From the acclaimed author of The List and Songs and Secrets, At Fire Hour is a sweeping, soulful novel that tells the story of Bhekisizwe Makhatini, a young black South African writer, detained and forced into exile, who undergoes a creative writing masters in the UK and military training with the ANC in Angola and in the Soviet Union, and faces the angst of choosing between his writing and his passionate desire to pit his new military skills against the apartheid regime.
But Makhatini faces another challenge – suspicion by his ANC comrades that he was released from detention in return for spying on the ANC, that lingers throughout his exile life and beyond. But, is he a sellout?
In the words of Mandla Langa:
Despite its celebration of other writers, musicians, poets – the cultural workers, to use the parlance of the liberation movement – this, in the end is a story of betrayal and intrigue and, like Gilder’s earlier works, especially, The List, is a novel that dredges up the shameful betrayals by people whose actions precipitated incalculable losses and reversals.
The writer takes a lot of risks in telling this story, going deep into his imagination to recreate a series of landscapes which form the staging grounds for acts of courage, love, commitment and of course, the very obverse side of this coin. For verisimilitude, he recreates platforms, such as the Culture and Resistance Conference that took place in 1982 in Gaborone, Botswana; Culture in Another South Africa (CASA) in Amsterdam, The Netherlands, 1987, to name a few.
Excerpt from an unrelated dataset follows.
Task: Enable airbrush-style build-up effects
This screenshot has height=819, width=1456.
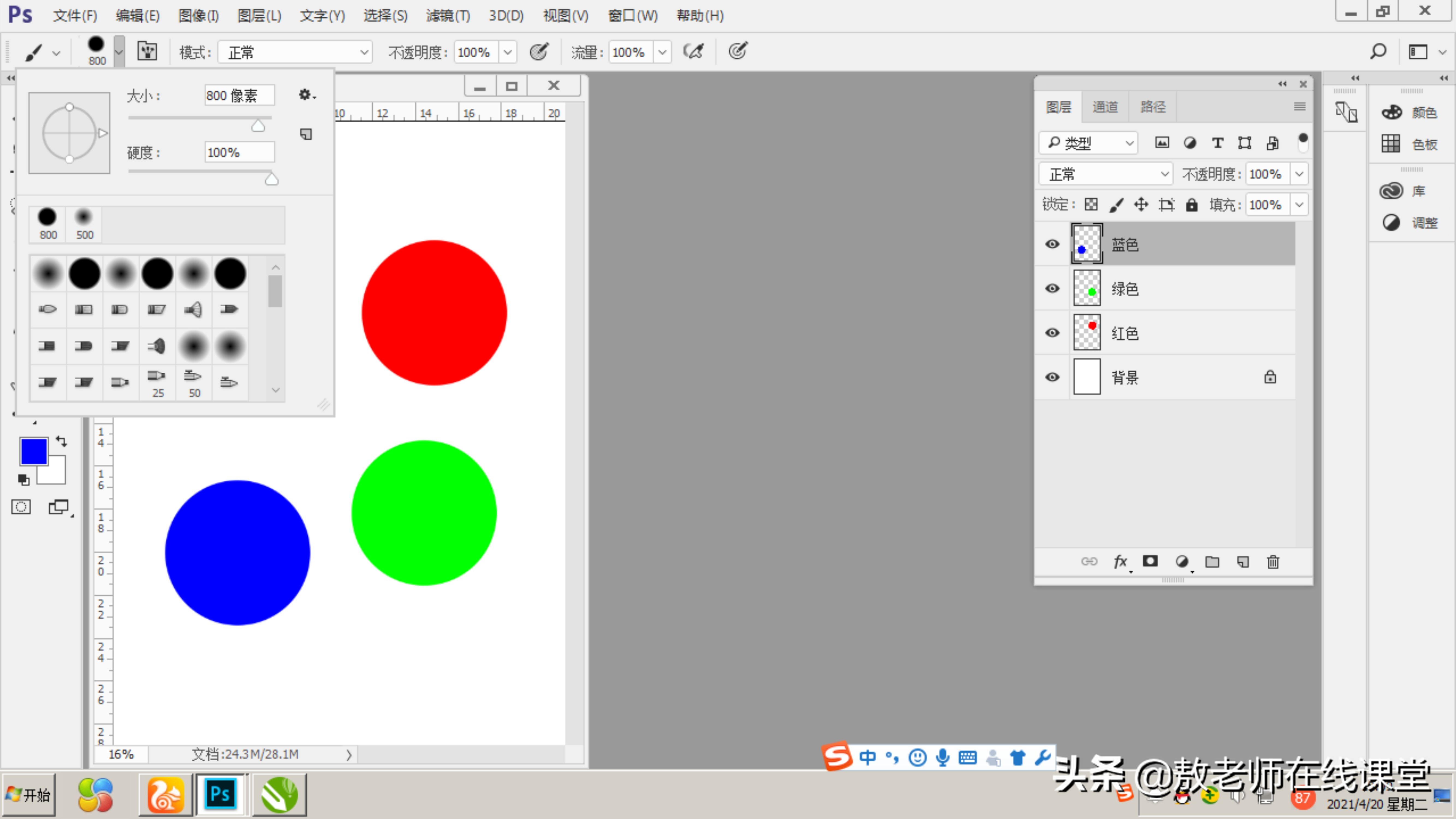Action: point(694,51)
The scenes are believable for the simple reason that the writer was present in almost all these arenas and captures the texture of the interactions among the vast gallery of players. He reconstructs conversations between the attendees, for instance, in Amsterdam writers such as the late Lewis Nkosi and Wally Serote exchange views with Bheki Makhathini and his partner Pumla, an underground agent of the ANC.
ABOUT THE AUTHOR
Barry Gilder went into exile in 1976, joined the ANC and MK, underwent intelligence training in the then Soviet Union, served in the ANC underground leadership in Botswana in the ‘80s and returned to South Africa in 1991. He was Deputy Director-General of the South African Secret Service from 1995 to 1999, and of the National Intelligence Agency from 2000 to 2003, Director-General of the Department of Home Affairs from 2003 to 2005 and South Africa’s Coordinator for Intelligence from 2005 until his retirement in 2007. He served as Director of Operations at the Mapungubwe Institute for Strategic Reflection between 2010 and 2019. He has served as South Africa’s ambassador to Syria and Turkey from 2019. His memoir, Songs and Secrets: South Africa from Liberation to Governance, and debut novel, The List, are both published by Jacana Media.